The length of the business-description text value should be anywhere from a simple phrase to a short
paragraph. Listings of information gleaned from SMBmeta files may appear in fixed format reports, so try to write the text
so that it is tolerant of being truncated and still provides useful information. (It is likely that many systems will allow
no more than 255 characters.) Think of the tag lines about businesses on public radio ("Concord Eggplant: A family style restaurant
serving great vegetarian food to the Metrowest area for 20 years") to get an idea of getting a lot of information into a short
sentence. If the text is one sentence or less, then it does not need a period at the end. If it is more than one sentence
in length, then each sentence should end with a period. Descriptive, informative text is best. Excessive puffery and marketing
hype is not appropriate. Exclamatory punctuation is rarely appropriate, and may be removed by some listing programs. (Marketing
hype can always be used on the web site if you feel it is necessary and effective.) Leading text (e.g., "Our brand selection
will surprise you!") is not appropriate unless specific to the business (e.g., "Our brand selection varies depending upon
the inventory being liquidated").
Examples:
<description language="en-us">Something
in English</description>
<description language="es">Something in
Spanish</description>
<description>Public relations for small
businesses in the fashion industry. Specializing in product launches in children’s clothing.</description>
Element: <type>
Usage:
<type naics="bn-num">type-description</type>
<type system="system-type" code="type-value">type-description</type>
Description:
Each business must be classified as being of one or more types using the <type> element. The
business type is specified by using a naics attribute denoting the business type from the same list used by the U.S. Census,
the North American Industry Classification System (NAICS). The values for the naics attribute are listed below in the Special
Values section. The codes allow varying levels of specificity. Use what you feel is most helpful to customers.

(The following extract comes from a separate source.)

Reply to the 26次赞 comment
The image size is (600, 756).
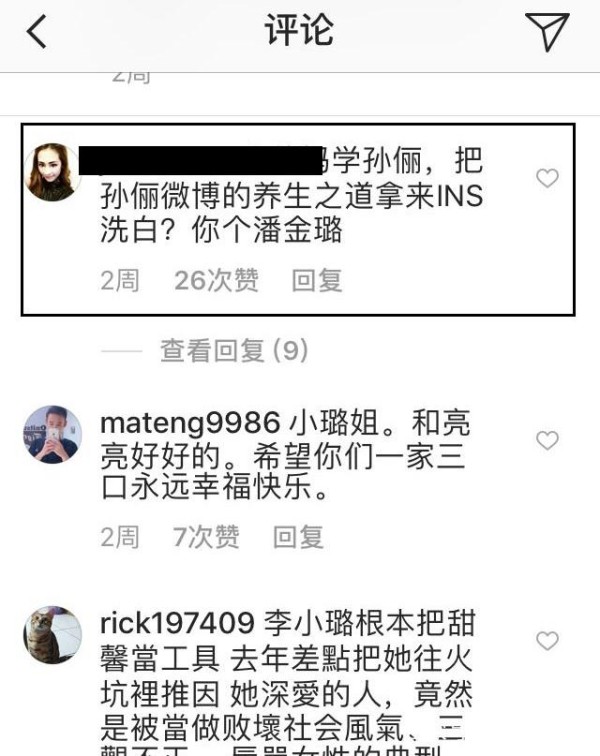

For businesses in countries where other business classification systems are used by the government,
the second format may be used. In that format, the system attribute specifies the classification system and the code attribute
specifies the business type using that classification. A list of National Classifications can be found on the United Nations
Statistics Division web site, http://unstats.un.org/unsd/cr/ctryreg/default.asp?Lg=1.

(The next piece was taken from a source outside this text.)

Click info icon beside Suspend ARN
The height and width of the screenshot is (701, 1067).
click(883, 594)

The text value type-description is optional and can be used to be more specific about the type of
business. It should be just a simple phrase at most.
There must be at least one <type> element as a sub-element of a <business> element.
Multiple <type> elements are allowed if a business is of more than one type. For example, some food establishments do
takeout, sit down, and catering, as well as run a cooking school, each of which has its own NAICS code value.
At least one <type> element must be in the naics format, even when other <type> elements
are in the other, explicit system format. This is for compatibility purposes among aggregators.
Examples:
<type naics=”541820”>Public
relations</type>
<type naics=”238350”>Carpenter
specializing in oak cabinets</type>
<type naics=”722211”/>
<type system="naf" code="322A">Fabrication
d'equipements d'emission et de transmission hertzienne</type>
Element: <websiteDomain>
Usage:
<websiteDomain>domain-name</websiteDomain>
Description:
The <websiteDomain> element specifies the full domain name of the web site where the SMBmeta
file can be found. There may be more than one <websiteDomain> element if there are more than one domain name pointing
to the same website (e.g., "www.softgarden.com" and "www.softwaregarden.com"). There must be at least one <websiteDomain>
element within each <business> element, and at least one of them must have the <business> element's domain attribute
value as part (or all) of its domain-name value. The domain-name value does not have a scheme name (i.e., no "http://") and
should work for finding the web site if "http://" is placed before it. If you have more than one domain, you should have more
than one <websiteDomain> element.
The <business> element's domain attribute value is used as a unique key for database use of
the SMBmeta information, and as a means for connecting the information to a particular entity for responsibility (the domain
name owner). The <websiteDomain> element is used to list the websites that may bring you to the SMBmeta file and that
may represent the business (i.e., those that respond to browser and other HTTP requests on port 80). The SMBmeta file can
also use the <link> element to indicate the URL of a particular page on a business' website (e.g., the "home" or "contact
us" page), or a relevant page on another website.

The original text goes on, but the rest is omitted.